Lillestrøm (Norwegen) - Die Wohnung kenn ich doch! Das könnte sich Jasmin Mansaray (21) gedacht haben, als sie ihre eigenen vier Wände diesen Sommer auf der norwegischen Kleinanzeigen-Plattform "FINN.no" entdeckte. Wenige Tage später musste die finnische Nationalspielerin ausziehen, einigen Teamkolleginnen von ihr erging es ganz ähnlich. Ihr Verein hatte vergessen ihr mitzuteilen, dass er pleite ist.
Im Juli 2025 wechselte die Abwehrspielerin von Inter Mailand zum Lillestrøm SK Kvinner und zog in eine Wohnung, die der Club ihr organisiert hatte.
Ein Jahr lebte sich die 21-Jährige in der neuen Umgebung ein und ahnte nichts Böses, doch dann ereilte sie der "Schock", wie Mansaray dem norwegischen Rundfunksender "NRK" erzählte.

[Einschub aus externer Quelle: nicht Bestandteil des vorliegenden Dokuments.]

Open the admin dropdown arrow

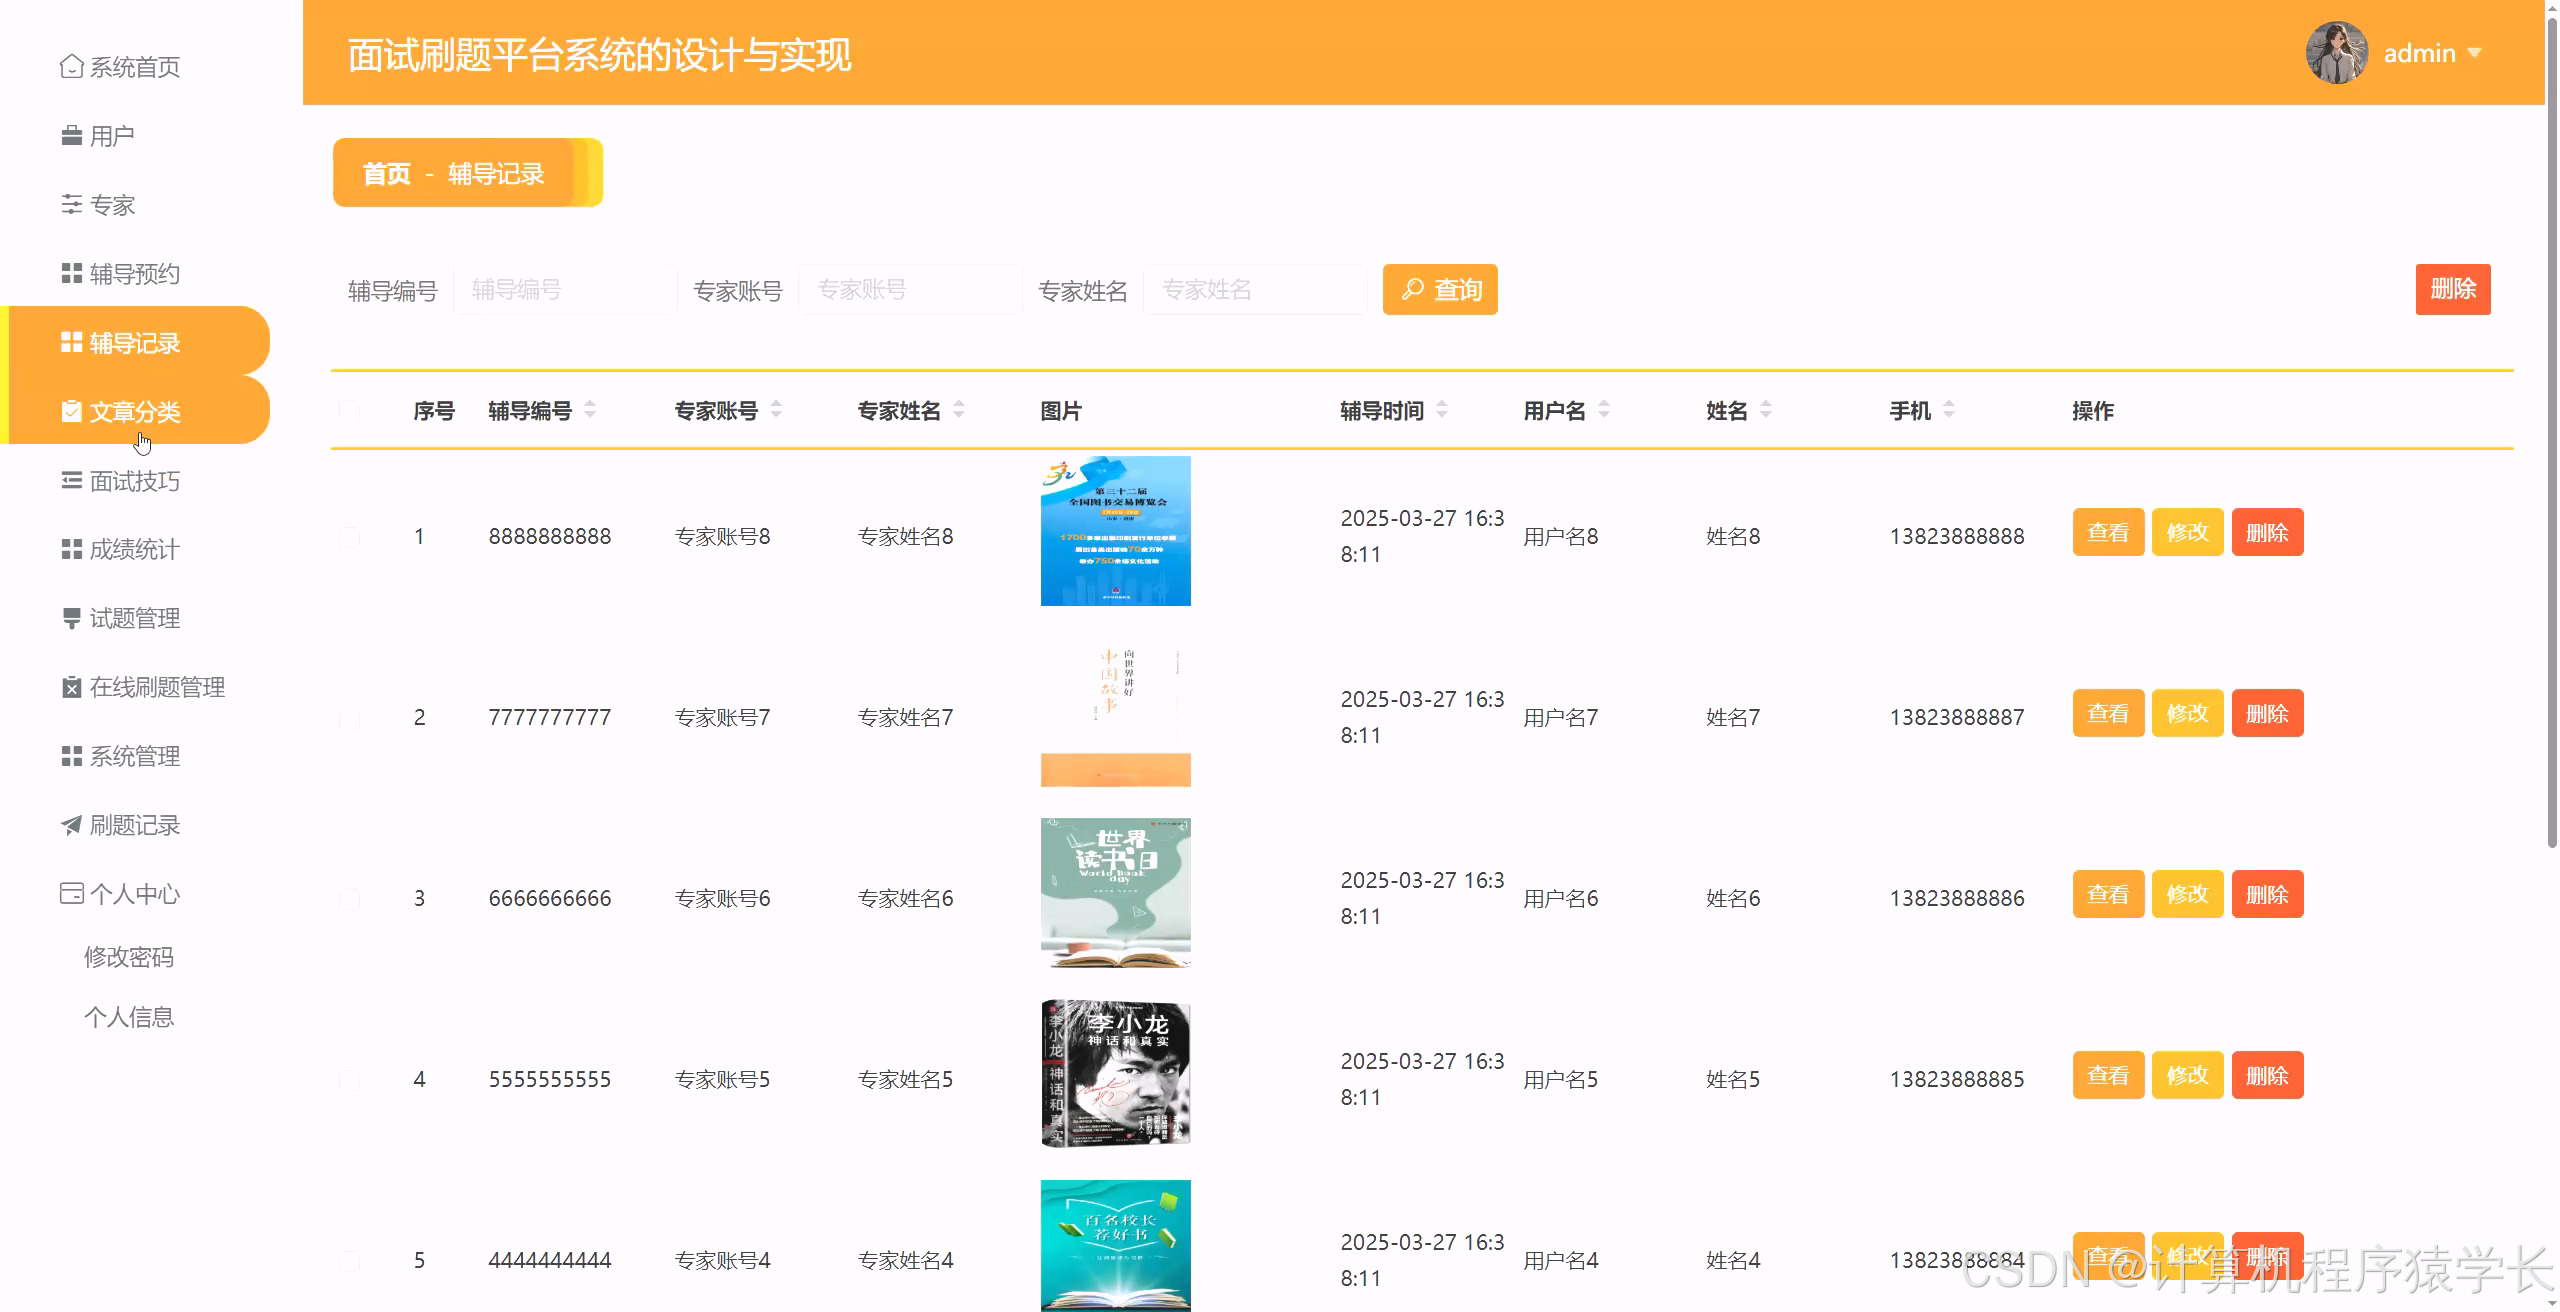point(2475,53)
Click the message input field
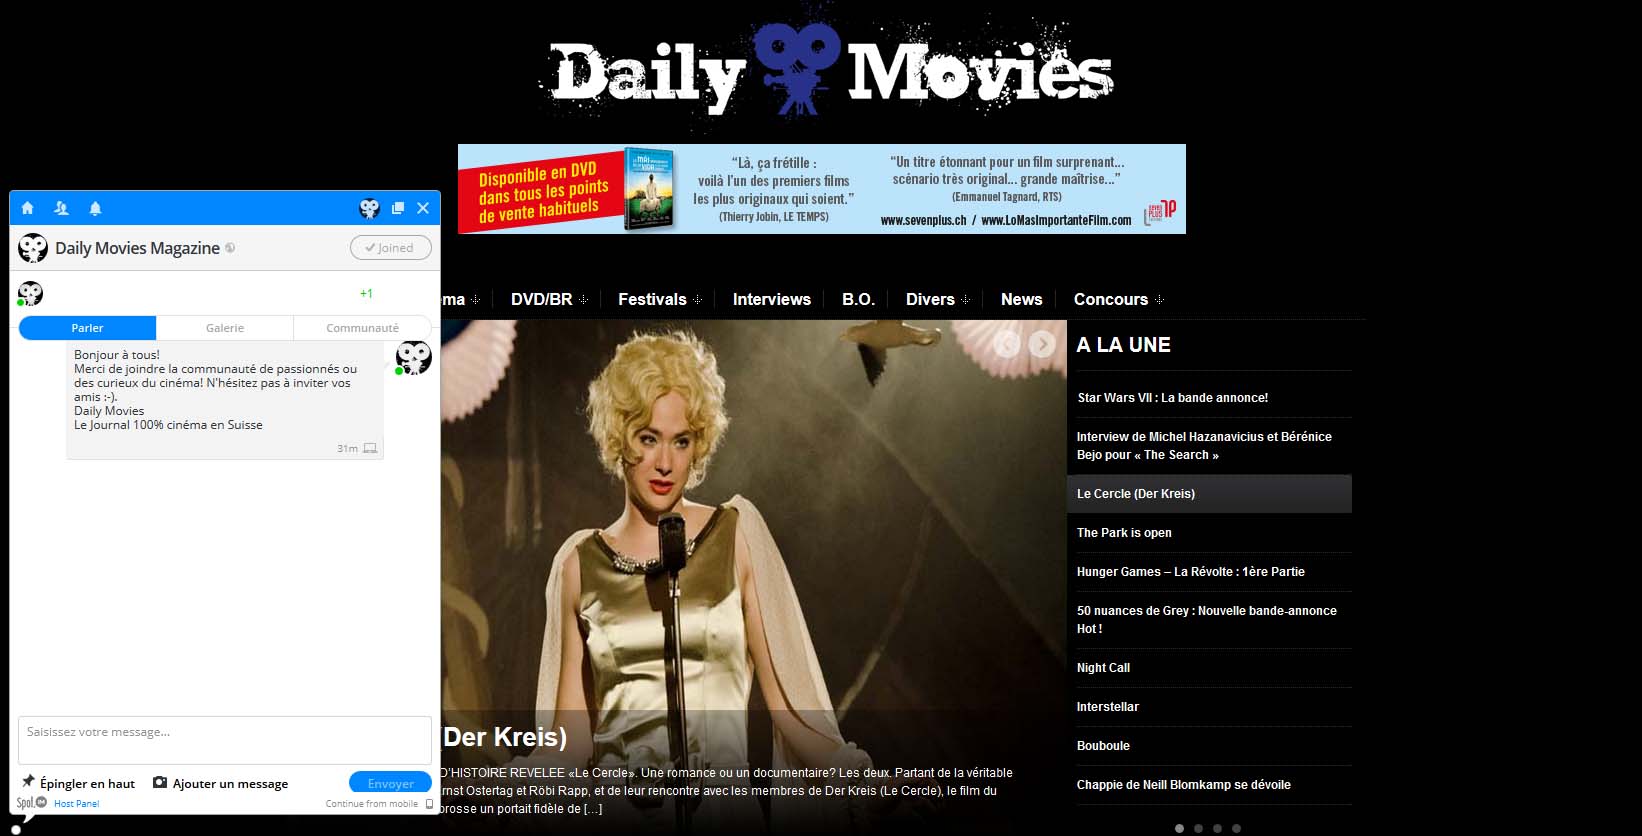The width and height of the screenshot is (1642, 836). (224, 740)
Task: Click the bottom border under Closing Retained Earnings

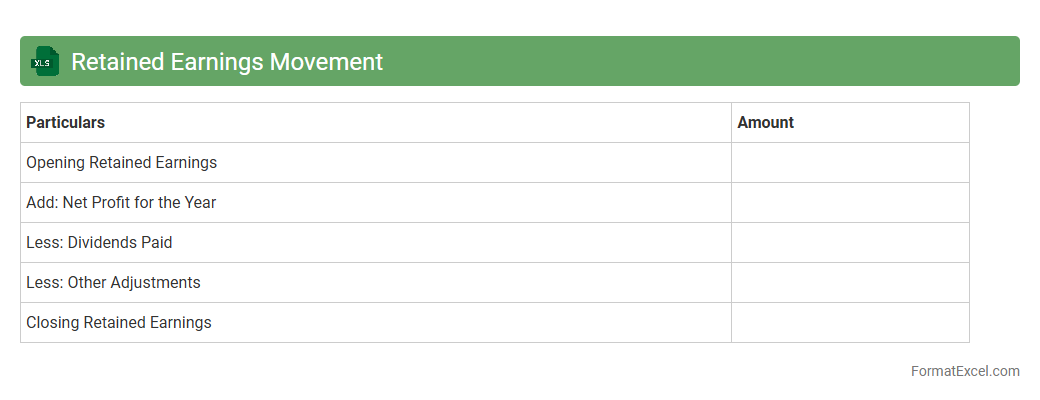Action: 375,342
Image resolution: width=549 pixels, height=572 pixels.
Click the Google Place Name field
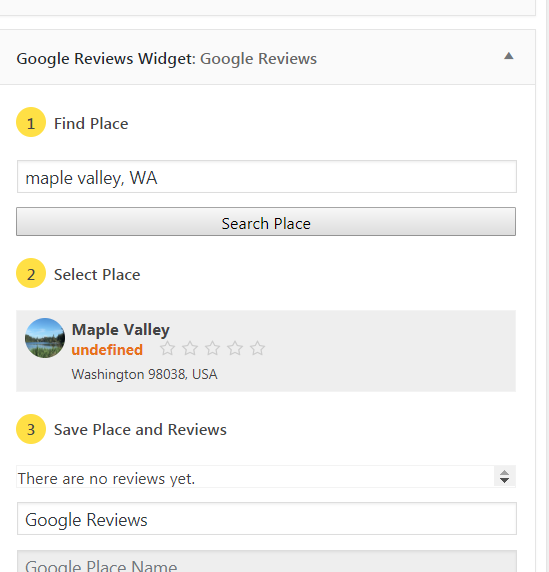267,562
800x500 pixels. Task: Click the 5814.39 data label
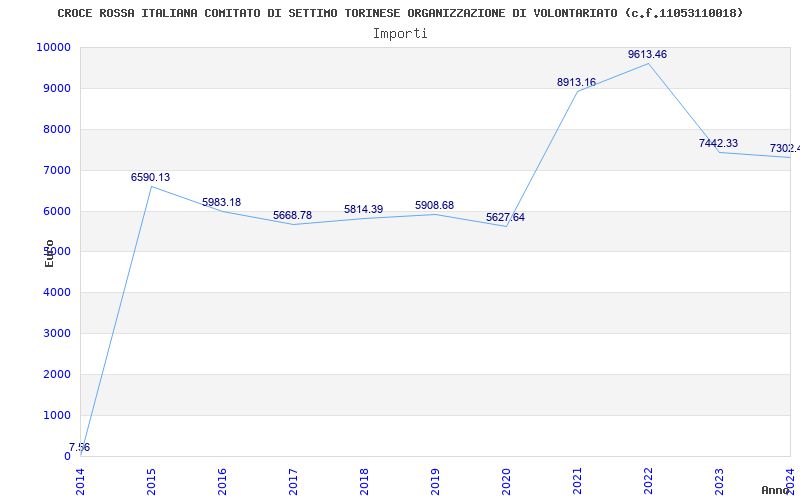pos(363,210)
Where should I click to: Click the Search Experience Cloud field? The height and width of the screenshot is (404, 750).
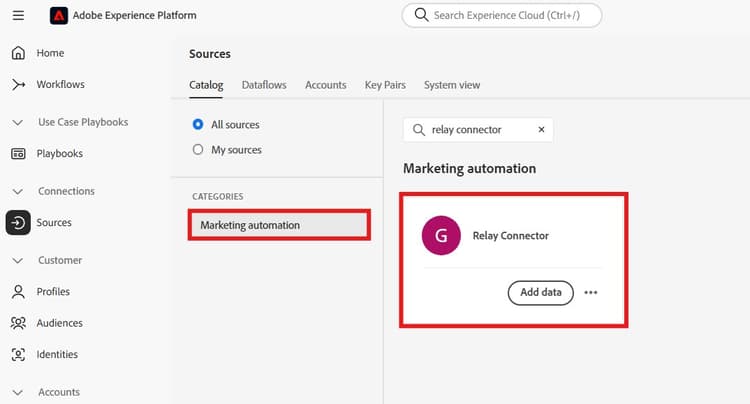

"Wir wollten nach Bergen fahren, und dann hat jemand aus unserem Team herausgefunden, dass unsere Wohnungen auf FINN.no inseriert waren", so die Verteidigerin.
Das Problem: Der siebenmalige norwegische Frauen-Meister war bankrott und stellte die Wohnungen seiner Kickerinnen kurzerhand online, ohne vorher Bescheid zu geben.
"Wir dachten, dass das nicht wahr sein kann, weil wir nicht wussten, dass die Situation so ernst war", erinnerte sich Mansaray. "Wir dachten: 'Was zum Teufel ist hier los? Wie können sich die Dinge so schnell ändern?'"
Kurz darauf teilte der Vorstand den betroffenen Fußballerinnen der Mannschaft mit, dass sie sofort ausziehen müssten und dafür fünf Tage Zeit hätten.
Jasmin Mansaray findet neue Wohnung, LSK Kvinner gesteht Fehler ein
Mansaray packte also ihre Sachen, während sie um ihre sportliche und private Zukunft bangte. Immerhin nahm die Geschichte aber doch noch ein Happy End.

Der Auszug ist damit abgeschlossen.